Ihr Lachen gefiel Frauke. Marta war in den letzten Wochen ernst und durch die viele Arbeit dünner geworden. Tiefe Falten hatten sich um ihre Mundwinkel gegraben, und graue Strähnen durchzogen ihr braunes Haar. Die Sorge um ihren Mann ließ sie oft nicht schlafen, wie sie Frauke bei einem ihrer seltenen Treffen zum Kaffeetrinken berichtet hatte. Irgendwann würde auch Marta nicht mehr können, dachte Frauke. So ein Hotel konnte unmöglich von einer Person allein geleitet werden. Ida, die jüngere Tochter, könnte Marta helfen. Doch sie machte wie immer das, was sie wollte, und zeigte nur wenig Interesse für den Hotelbetrieb. Sie verbrachte weiterhin viel Zeit mit dem Pfarrerssohn Thaisen, der sich, zum Missfallen seines Vaters, der Malerei verschrieben und sich einer Künstlertruppe angeschlossen hatte, die in Wyk auf der Insel Föhr ein Atelier eröffnen wollte. Erst neulich hatte Frauke mitbekommen, wie Bertramsen und Thaisen gestritten hatten. Der alte Pfarrer will unbedingt, dass Thaisen im Seehospiz mitarbeitet und seine Arbeit eines Tages weiterführt. Doch Thaisen denkt gar nicht daran. Er habe den elenden Wettstreit mit Stockmann und das Gerede von den guten Sitten leid, hatte Thaisen seinem Vater mitten auf der Straße ins Gesicht geschrien und war gegangen. Der lautstarke Streit der beiden sorgte für ordentlich Gerede auf der Insel. Das letzte Wort war in dieser Angelegenheit gewiss noch nicht gesprochen, denn Vater und Sohn besaßen den gleichen Sturschädel.

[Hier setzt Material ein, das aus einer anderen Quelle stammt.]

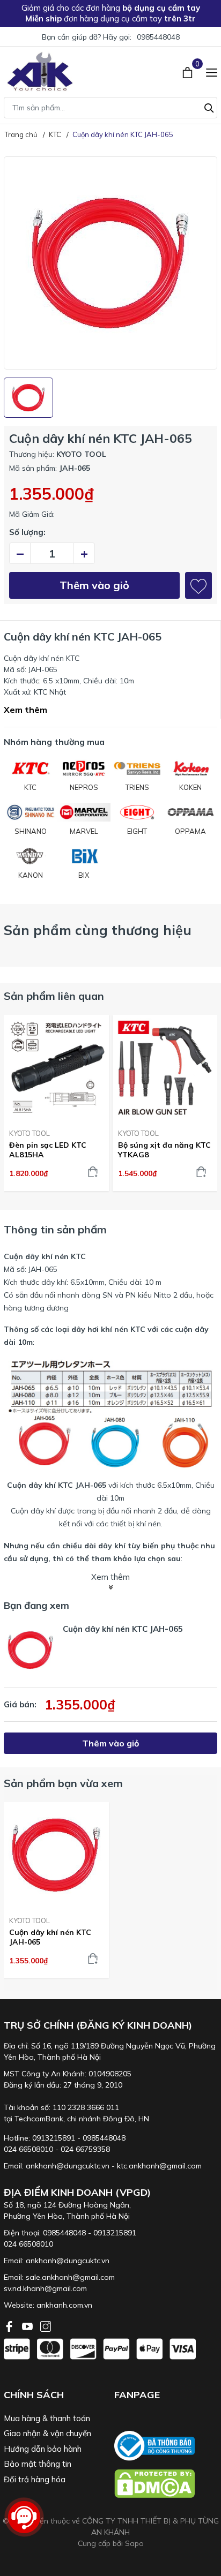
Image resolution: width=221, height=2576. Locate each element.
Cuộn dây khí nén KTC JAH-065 (50, 1937)
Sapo (134, 2543)
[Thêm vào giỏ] (93, 1171)
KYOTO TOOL (29, 1133)
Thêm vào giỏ (94, 585)
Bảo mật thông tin (37, 2464)
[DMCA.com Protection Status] (165, 2483)
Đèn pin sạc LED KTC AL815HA (47, 1149)
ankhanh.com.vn (64, 2305)
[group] (110, 263)
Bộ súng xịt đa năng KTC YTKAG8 (164, 1149)
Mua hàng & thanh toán (47, 2418)
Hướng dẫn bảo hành (43, 2449)
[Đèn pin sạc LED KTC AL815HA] (56, 1067)
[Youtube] (28, 2325)
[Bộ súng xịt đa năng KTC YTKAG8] (165, 1067)
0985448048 (158, 37)
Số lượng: (27, 532)
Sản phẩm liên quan (54, 996)
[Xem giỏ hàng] (188, 71)
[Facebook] (10, 2325)
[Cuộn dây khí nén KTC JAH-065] (56, 1855)
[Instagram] (45, 2325)
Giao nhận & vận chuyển (47, 2433)
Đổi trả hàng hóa (34, 2479)
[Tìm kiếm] (209, 106)
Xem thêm (25, 709)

Ida malte ebenfalls. Ihre Gemälde waren nach Fraukes Meinung der naiven Bauernmalerei zuzuordnen. Marta hatte eines der Bilder, das in ihren Augen ansehnlich genug war, im Empfangsraum aufgehängt. Es zeigte die Friesenhäuser von Nebel am Wattenmeer im warmen Licht der Abendsonne. Marta hatte es aufgegeben, Ida, die inzwischen neunzehn Jahre alt und zu einer hübschen jungen Frau herangereift war, zur Arbeit im Hotel zu zwingen. Ihr blondes Mädchen war und blieb ein Freigeist, kam und ging, wann sie wollte, und verabscheute Verpflichtungen. Manchmal half sie, aber nur dann, wenn sie Lust dazu hatte. Wilhelm wetterte häufig gegen dieses Verhalten, doch seine Verbote und Drohungen nutzten wenig. Marta hatte mit ihm nach einem besonders üblen Streit zwischen Vater und Tochter ein ernstes Wort gesprochen. Das Hotel war ihr Traum und Lebenswerk, nicht der von Ida. »Sie muss ihren eigenen Weg finden«, hatte sie zu ihm gesagt. Sie erinnerte ihn an den Verlust von Marie, die ihnen die Cholera genommen hatte. Ida war noch bei ihnen, und dafür sollten sie dankbar sein. Wilhelm hatte nachgegeben. »Vermutlich liegt es an Amrum«, hatte er gesagt. »Sie ist ein Teil dieser nicht zu bändigenden Insel geworden.« Damit hatte er recht. Amrum hatte sich, trotz der vielen Veränderungen, sein eigenes Gesicht bewahrt. Und am Ende waren es die Naturgewalten, die entschieden.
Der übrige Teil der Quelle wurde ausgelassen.